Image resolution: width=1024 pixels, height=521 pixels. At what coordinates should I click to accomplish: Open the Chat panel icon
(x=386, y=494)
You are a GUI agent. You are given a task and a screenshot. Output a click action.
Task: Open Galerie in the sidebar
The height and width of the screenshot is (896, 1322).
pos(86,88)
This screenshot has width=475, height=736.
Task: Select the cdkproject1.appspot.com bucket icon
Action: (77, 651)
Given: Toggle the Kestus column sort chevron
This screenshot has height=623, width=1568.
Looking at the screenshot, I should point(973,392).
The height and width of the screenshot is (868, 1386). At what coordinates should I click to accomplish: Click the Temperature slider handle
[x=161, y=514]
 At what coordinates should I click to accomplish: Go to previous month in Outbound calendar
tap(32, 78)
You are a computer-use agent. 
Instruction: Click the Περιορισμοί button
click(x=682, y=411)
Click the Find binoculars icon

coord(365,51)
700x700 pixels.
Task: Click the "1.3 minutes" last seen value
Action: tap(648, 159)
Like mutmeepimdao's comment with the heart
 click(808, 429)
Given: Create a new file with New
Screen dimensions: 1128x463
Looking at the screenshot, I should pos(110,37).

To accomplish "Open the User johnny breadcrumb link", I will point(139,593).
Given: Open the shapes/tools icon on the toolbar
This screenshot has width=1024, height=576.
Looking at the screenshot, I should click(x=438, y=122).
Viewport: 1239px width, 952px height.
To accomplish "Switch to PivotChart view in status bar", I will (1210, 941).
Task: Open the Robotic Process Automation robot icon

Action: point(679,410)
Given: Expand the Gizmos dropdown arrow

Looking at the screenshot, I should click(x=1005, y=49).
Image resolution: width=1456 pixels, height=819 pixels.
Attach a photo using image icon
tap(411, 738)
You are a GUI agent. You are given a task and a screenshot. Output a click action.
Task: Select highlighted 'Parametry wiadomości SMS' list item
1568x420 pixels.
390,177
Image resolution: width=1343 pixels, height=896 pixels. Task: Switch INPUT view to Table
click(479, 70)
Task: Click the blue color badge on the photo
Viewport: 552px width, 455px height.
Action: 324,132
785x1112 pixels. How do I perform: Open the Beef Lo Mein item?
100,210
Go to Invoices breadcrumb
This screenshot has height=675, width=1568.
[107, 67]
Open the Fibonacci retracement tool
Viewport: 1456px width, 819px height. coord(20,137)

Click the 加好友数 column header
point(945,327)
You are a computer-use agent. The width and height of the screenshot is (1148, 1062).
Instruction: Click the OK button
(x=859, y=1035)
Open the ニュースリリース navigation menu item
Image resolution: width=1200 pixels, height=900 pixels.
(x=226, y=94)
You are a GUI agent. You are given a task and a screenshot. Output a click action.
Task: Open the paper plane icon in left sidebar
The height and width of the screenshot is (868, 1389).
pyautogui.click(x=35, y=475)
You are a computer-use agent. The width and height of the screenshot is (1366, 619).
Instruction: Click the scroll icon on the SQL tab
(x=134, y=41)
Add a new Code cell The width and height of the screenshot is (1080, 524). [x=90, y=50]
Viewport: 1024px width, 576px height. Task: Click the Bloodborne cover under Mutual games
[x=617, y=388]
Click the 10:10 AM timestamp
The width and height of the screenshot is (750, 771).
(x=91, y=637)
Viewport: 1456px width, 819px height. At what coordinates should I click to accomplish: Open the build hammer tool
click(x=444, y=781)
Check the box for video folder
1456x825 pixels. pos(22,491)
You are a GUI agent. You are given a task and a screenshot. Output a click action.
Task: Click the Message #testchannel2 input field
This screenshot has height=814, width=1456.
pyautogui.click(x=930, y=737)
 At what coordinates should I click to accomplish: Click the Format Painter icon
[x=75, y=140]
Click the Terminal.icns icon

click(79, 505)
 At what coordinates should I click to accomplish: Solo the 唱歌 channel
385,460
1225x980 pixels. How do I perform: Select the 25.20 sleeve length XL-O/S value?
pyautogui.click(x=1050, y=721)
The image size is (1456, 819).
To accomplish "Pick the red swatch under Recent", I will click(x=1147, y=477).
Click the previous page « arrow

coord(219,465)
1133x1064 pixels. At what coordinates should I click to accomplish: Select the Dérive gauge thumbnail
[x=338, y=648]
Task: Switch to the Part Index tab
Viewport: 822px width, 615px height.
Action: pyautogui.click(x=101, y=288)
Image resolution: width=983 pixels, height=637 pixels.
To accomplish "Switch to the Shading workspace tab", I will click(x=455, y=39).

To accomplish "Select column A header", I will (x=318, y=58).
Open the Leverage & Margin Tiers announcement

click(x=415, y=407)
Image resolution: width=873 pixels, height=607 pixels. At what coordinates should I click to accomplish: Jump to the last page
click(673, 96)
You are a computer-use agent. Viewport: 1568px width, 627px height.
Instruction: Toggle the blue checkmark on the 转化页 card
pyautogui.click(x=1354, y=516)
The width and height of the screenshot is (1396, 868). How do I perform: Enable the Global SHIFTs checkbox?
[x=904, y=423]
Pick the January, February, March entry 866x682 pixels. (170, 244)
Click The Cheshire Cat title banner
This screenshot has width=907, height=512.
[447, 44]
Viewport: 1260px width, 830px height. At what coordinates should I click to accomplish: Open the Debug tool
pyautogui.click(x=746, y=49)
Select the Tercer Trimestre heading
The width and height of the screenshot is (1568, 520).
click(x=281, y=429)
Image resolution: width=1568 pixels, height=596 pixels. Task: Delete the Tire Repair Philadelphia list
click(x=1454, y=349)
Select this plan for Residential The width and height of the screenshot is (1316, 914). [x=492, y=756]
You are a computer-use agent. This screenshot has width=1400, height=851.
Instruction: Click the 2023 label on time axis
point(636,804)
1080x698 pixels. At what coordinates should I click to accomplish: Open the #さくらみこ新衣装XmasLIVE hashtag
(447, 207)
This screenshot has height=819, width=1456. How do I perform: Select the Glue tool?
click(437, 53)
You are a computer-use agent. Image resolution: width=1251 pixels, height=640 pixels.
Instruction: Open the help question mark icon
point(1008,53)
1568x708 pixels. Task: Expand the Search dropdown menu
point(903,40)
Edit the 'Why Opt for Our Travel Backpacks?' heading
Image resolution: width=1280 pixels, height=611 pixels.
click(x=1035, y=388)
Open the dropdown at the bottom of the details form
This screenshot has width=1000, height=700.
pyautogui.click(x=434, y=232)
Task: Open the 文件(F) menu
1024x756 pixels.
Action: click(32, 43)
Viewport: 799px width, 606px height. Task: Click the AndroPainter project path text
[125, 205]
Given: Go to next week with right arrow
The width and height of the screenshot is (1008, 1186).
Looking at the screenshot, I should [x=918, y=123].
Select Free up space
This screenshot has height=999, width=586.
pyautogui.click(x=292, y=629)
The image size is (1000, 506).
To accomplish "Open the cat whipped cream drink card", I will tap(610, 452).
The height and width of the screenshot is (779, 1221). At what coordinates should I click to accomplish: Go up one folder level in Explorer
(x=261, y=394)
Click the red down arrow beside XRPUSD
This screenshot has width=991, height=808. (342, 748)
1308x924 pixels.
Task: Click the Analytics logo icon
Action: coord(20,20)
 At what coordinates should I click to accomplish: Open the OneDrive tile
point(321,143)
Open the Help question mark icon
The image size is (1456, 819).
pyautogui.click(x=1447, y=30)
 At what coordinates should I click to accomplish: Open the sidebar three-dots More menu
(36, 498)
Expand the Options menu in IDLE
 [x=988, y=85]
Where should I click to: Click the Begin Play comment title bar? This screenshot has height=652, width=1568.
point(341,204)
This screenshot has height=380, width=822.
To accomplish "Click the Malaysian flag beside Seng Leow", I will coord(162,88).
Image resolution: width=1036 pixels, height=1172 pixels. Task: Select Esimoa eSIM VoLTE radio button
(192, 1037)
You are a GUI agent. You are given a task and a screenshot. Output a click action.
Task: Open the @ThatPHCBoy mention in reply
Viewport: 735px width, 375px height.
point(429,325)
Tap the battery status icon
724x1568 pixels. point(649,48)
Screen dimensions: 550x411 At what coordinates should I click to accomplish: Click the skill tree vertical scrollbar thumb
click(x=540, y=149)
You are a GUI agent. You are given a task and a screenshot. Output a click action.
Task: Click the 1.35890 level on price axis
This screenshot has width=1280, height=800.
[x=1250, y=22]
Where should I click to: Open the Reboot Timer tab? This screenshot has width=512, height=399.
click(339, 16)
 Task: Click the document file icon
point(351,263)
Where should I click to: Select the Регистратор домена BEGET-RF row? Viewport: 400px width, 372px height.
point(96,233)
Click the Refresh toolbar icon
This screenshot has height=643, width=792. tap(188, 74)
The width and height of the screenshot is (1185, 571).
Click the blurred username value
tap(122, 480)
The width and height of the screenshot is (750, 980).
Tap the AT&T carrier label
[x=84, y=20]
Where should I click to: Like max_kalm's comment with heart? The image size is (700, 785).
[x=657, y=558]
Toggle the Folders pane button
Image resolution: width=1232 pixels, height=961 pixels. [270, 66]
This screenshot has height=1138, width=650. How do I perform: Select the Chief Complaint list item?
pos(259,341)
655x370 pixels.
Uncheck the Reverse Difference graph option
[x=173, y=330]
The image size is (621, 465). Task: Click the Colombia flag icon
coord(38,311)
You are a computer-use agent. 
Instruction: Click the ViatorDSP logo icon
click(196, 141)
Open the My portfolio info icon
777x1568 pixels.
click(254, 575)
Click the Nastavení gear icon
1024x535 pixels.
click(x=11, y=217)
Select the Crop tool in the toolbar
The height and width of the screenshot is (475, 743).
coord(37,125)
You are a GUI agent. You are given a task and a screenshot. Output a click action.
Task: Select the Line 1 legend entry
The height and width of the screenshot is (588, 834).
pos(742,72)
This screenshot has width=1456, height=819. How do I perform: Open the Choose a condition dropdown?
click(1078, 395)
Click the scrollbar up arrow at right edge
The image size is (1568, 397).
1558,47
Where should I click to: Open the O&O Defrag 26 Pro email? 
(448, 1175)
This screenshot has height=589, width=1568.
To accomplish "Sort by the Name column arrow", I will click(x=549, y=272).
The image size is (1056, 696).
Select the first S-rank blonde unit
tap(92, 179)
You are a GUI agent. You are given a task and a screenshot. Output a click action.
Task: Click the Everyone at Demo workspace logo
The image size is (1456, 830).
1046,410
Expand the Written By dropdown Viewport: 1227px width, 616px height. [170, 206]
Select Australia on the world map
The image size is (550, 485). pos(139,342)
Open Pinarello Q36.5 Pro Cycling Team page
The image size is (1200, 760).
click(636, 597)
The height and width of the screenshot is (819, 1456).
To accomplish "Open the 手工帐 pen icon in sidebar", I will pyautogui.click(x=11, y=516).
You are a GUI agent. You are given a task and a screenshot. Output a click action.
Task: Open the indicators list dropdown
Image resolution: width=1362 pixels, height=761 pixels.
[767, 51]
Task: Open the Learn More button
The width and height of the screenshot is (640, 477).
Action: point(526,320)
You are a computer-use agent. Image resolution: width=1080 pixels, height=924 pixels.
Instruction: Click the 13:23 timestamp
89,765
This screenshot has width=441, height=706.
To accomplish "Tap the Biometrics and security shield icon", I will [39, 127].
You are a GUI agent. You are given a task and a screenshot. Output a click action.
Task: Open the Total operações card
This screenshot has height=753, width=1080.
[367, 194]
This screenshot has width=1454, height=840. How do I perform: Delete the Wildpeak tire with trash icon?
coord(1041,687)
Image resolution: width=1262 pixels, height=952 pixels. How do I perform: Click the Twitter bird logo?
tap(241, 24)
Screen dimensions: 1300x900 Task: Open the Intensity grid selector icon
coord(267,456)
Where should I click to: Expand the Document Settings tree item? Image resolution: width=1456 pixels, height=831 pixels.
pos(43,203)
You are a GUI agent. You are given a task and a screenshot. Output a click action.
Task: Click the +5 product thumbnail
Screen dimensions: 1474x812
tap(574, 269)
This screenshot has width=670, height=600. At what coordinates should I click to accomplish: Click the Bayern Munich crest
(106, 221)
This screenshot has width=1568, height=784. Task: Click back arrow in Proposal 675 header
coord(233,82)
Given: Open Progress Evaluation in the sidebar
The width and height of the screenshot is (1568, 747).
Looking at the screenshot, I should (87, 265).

TASK TO COMPLETE: List the lines from the line with "Open the Fibonacci retracement tool" to the line with "pyautogui.click(x=35, y=475)", both included, as a JSON list of strings with one string per line and blank lines left out.

SOLUTION TO THIS EXERCISE:
[
  "Open the Fibonacci retracement tool",
  "Viewport: 1456px width, 819px height. coord(20,137)",
  "Click the 加好友数 column header",
  "point(945,327)",
  "You are a computer-use agent. The width and height of the screenshot is (1148, 1062).",
  "Instruction: Click the OK button",
  "(x=859, y=1035)",
  "Open the ニュースリリース navigation menu item",
  "Image resolution: width=1200 pixels, height=900 pixels.",
  "(x=226, y=94)",
  "You are a GUI agent. You are given a task and a screenshot. Output a click action.",
  "Task: Open the paper plane icon in left sidebar",
  "The height and width of the screenshot is (868, 1389).",
  "pyautogui.click(x=35, y=475)"
]